Data excerpts:
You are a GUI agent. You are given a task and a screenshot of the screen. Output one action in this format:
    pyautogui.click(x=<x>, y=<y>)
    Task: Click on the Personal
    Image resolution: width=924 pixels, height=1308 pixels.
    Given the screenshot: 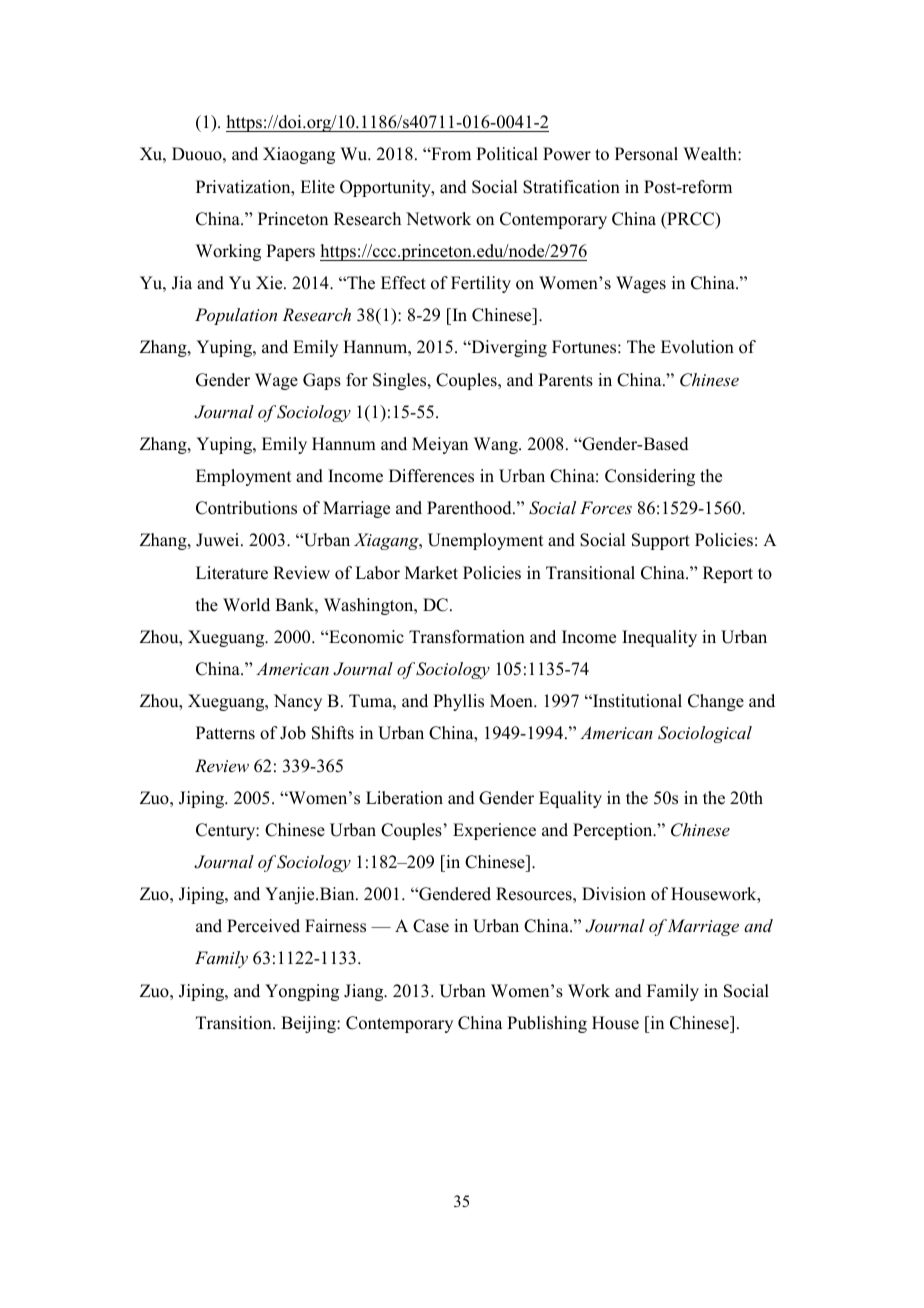 What is the action you would take?
    pyautogui.click(x=646, y=154)
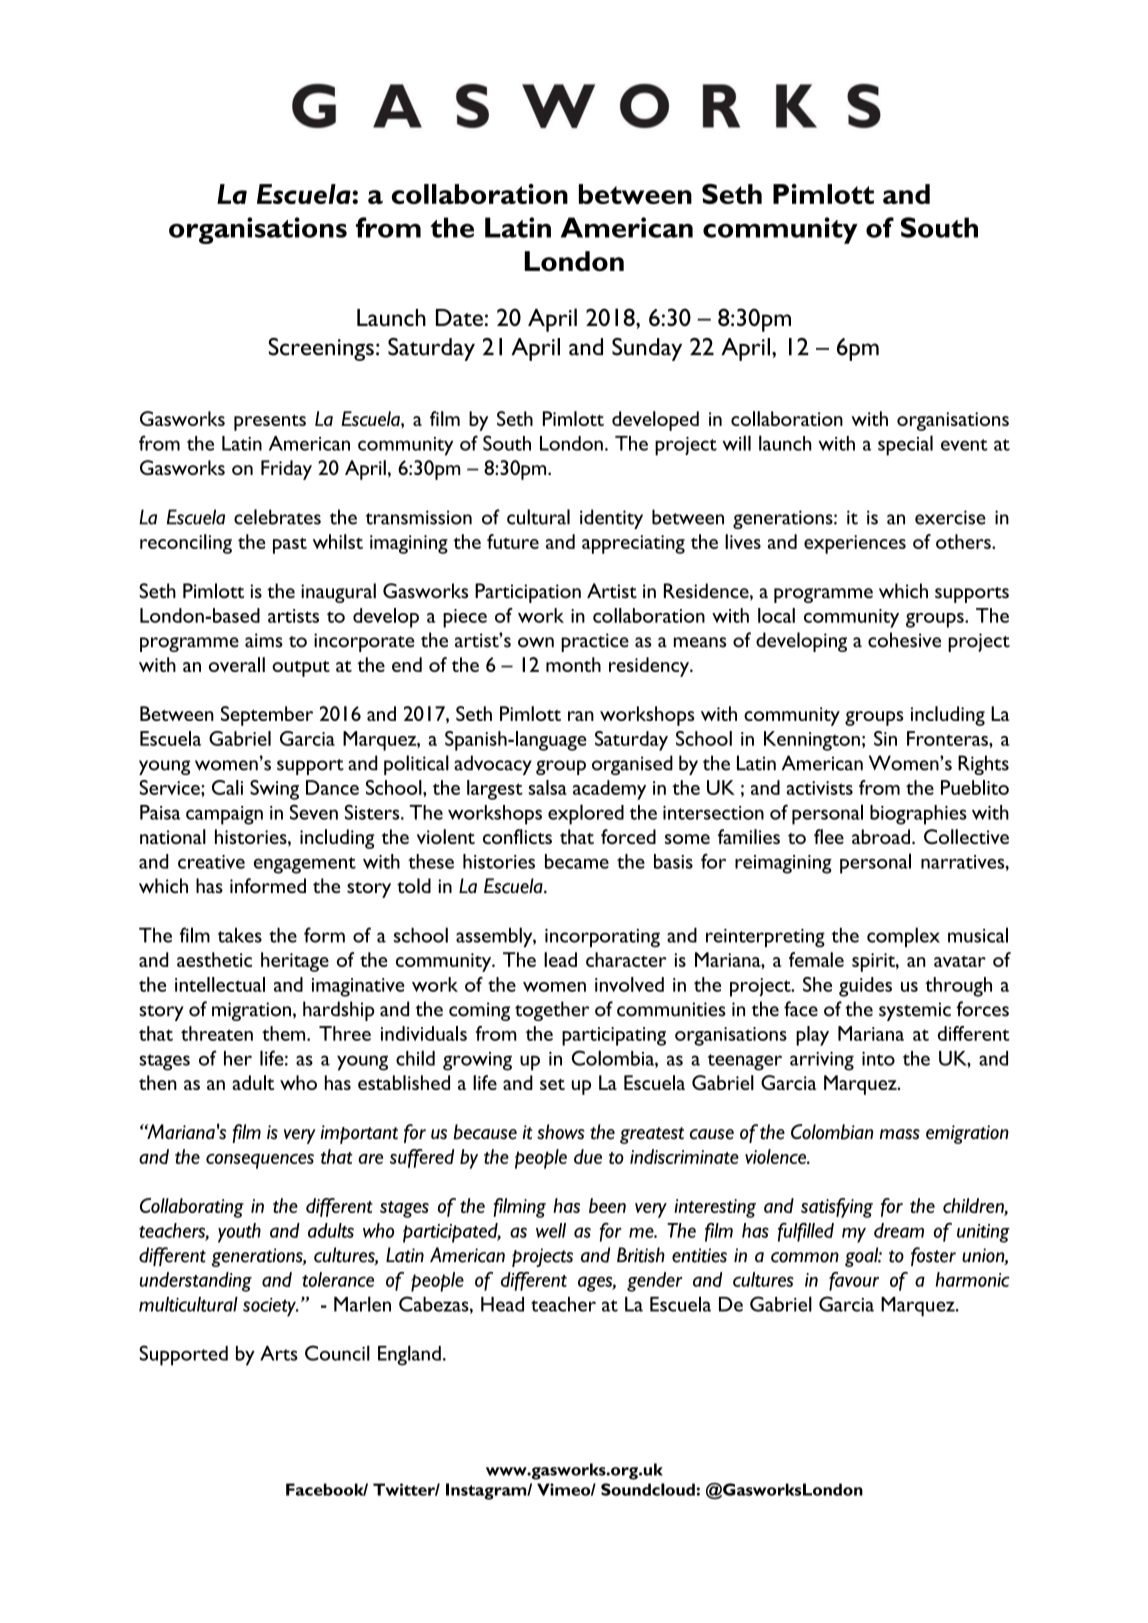 The height and width of the page is (1623, 1148). What do you see at coordinates (837, 1208) in the page?
I see `satisfying` at bounding box center [837, 1208].
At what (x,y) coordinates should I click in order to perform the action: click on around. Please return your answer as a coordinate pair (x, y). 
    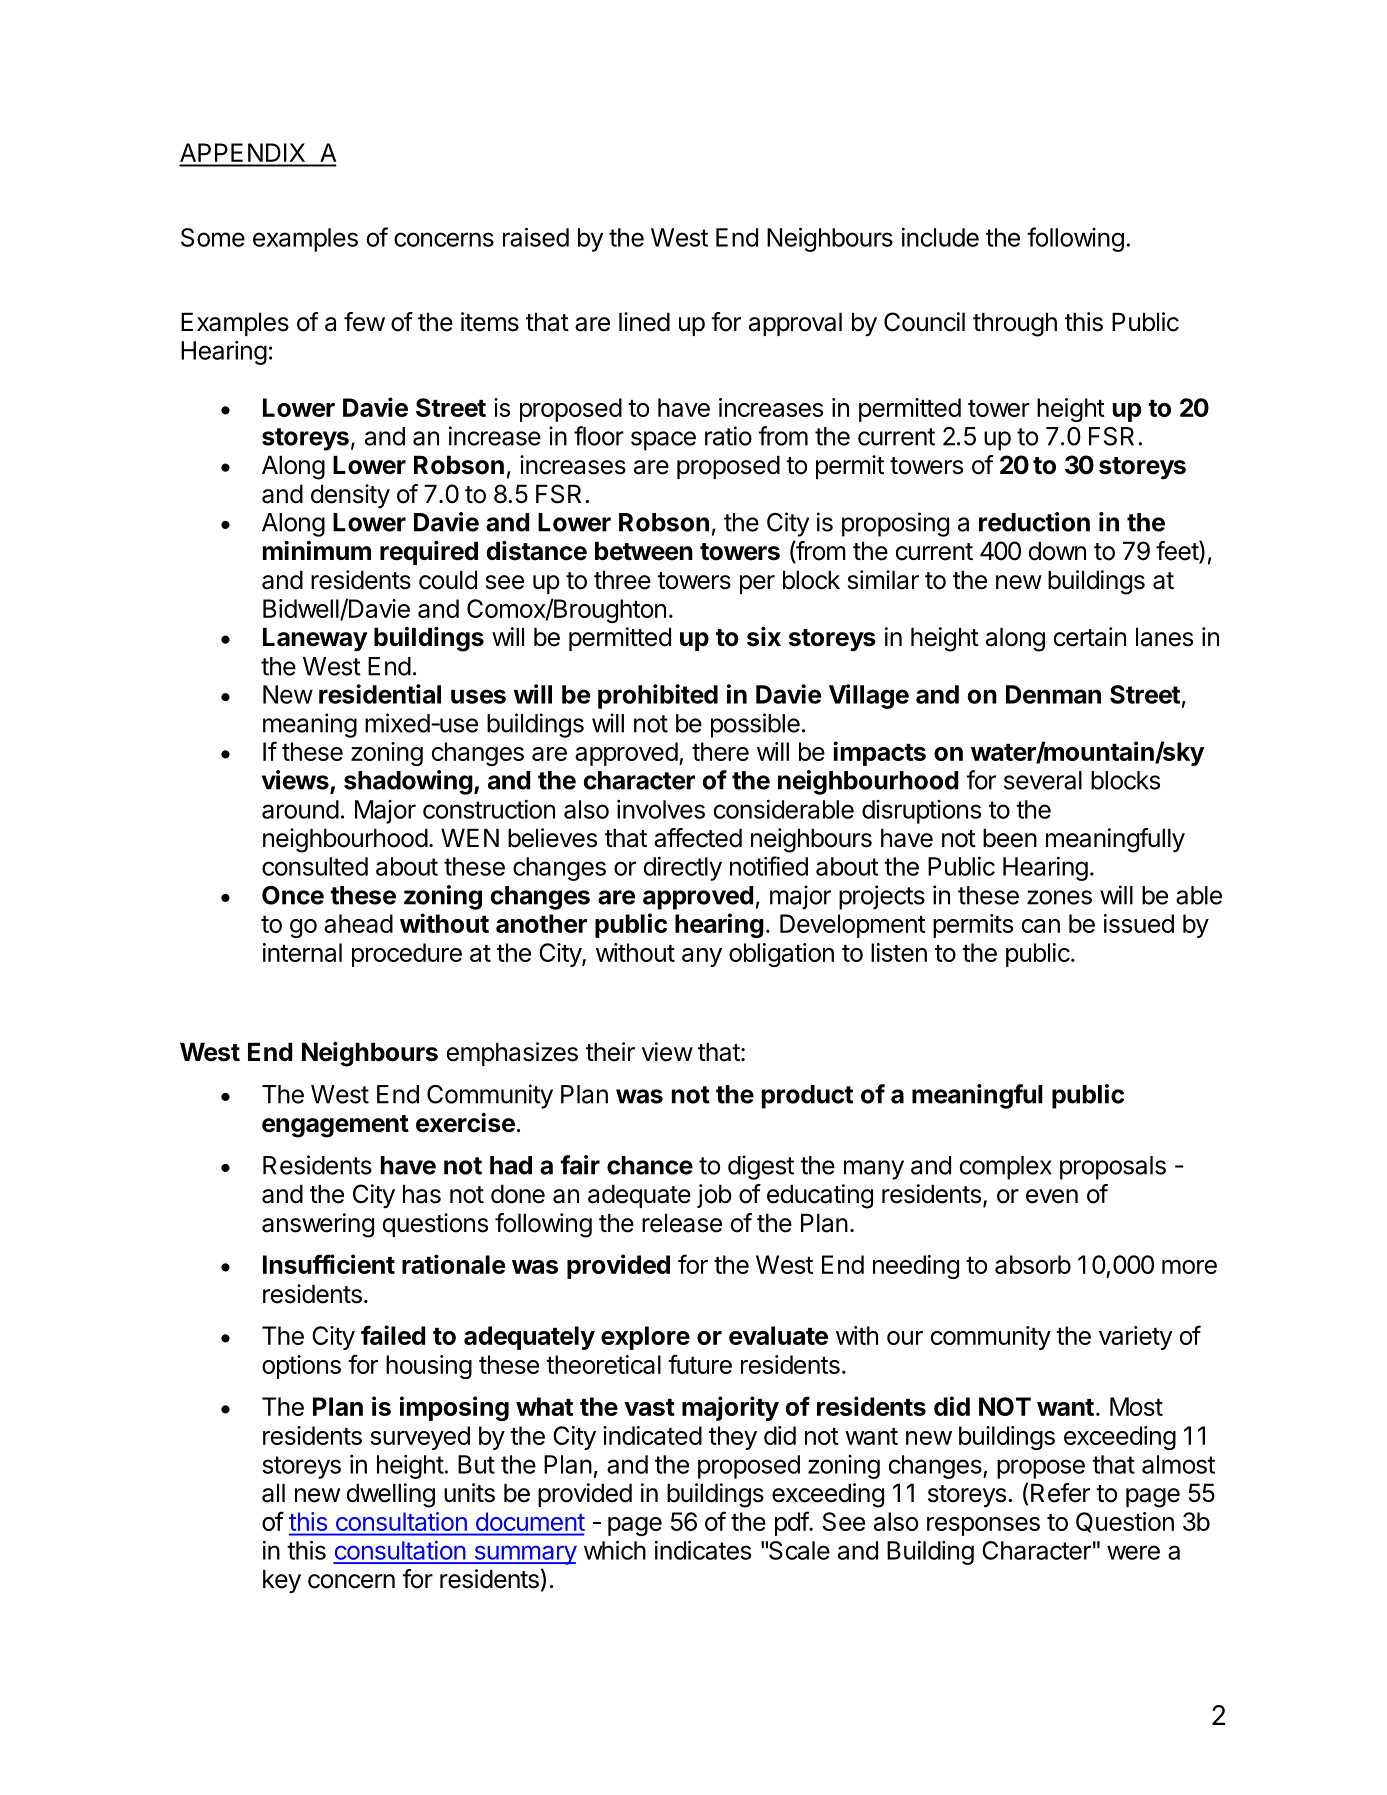
    Looking at the image, I should click on (300, 809).
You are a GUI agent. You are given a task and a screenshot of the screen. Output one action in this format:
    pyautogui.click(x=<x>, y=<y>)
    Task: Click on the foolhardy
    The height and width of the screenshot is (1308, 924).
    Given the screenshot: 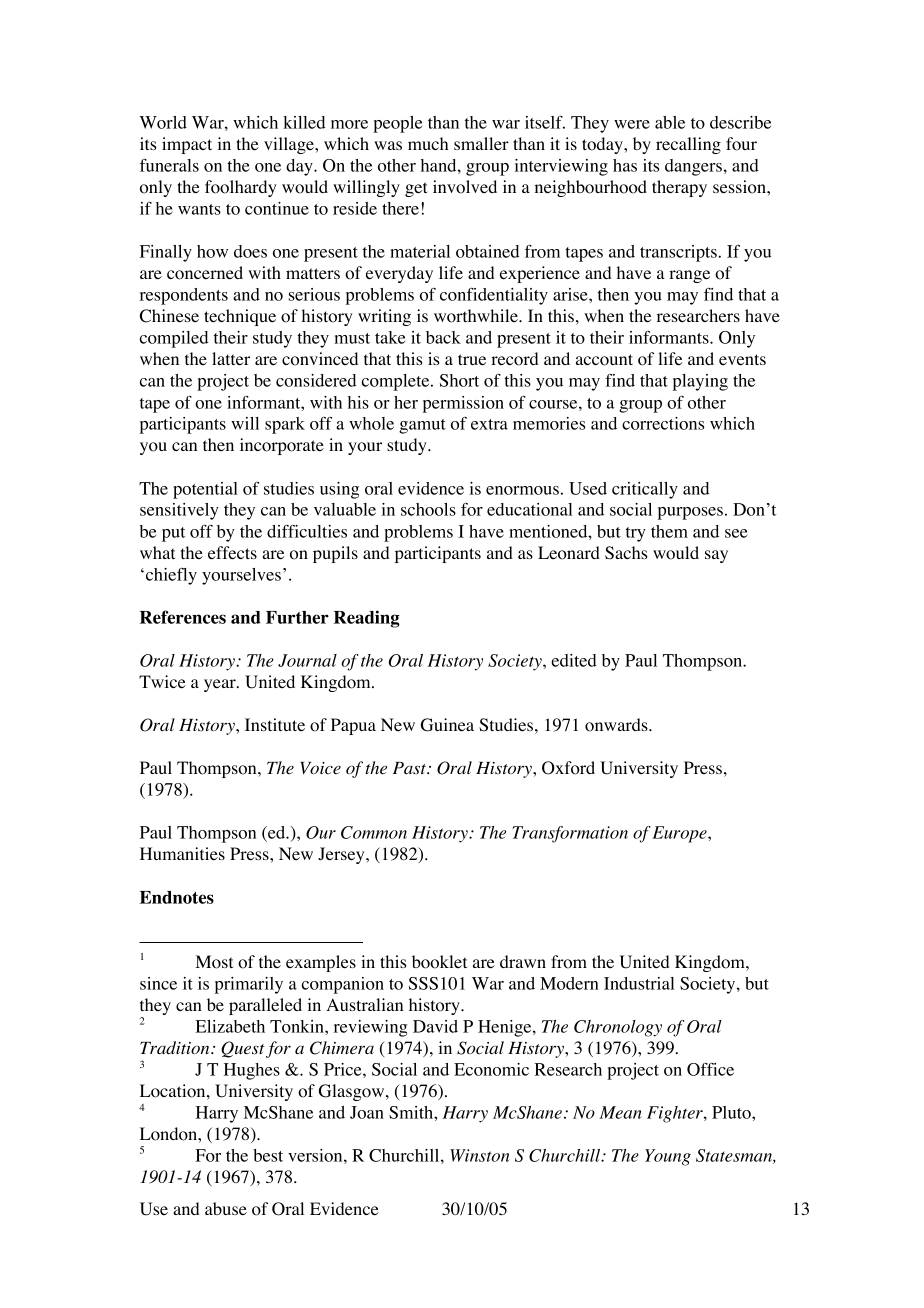 What is the action you would take?
    pyautogui.click(x=241, y=188)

What you should do:
Can you swap "around" for "below" and give back only the lines starting with the line with "At what (x,y)" and going on through the line with "Looking at the", leaving everything else unchanged and the pictures out?

Output for this task:
At what (x,y) coordinates should I click in order to perform the action: click on below. Please return your answer as a coordinate pair (x, y). 
    Looking at the image, I should click on (300, 809).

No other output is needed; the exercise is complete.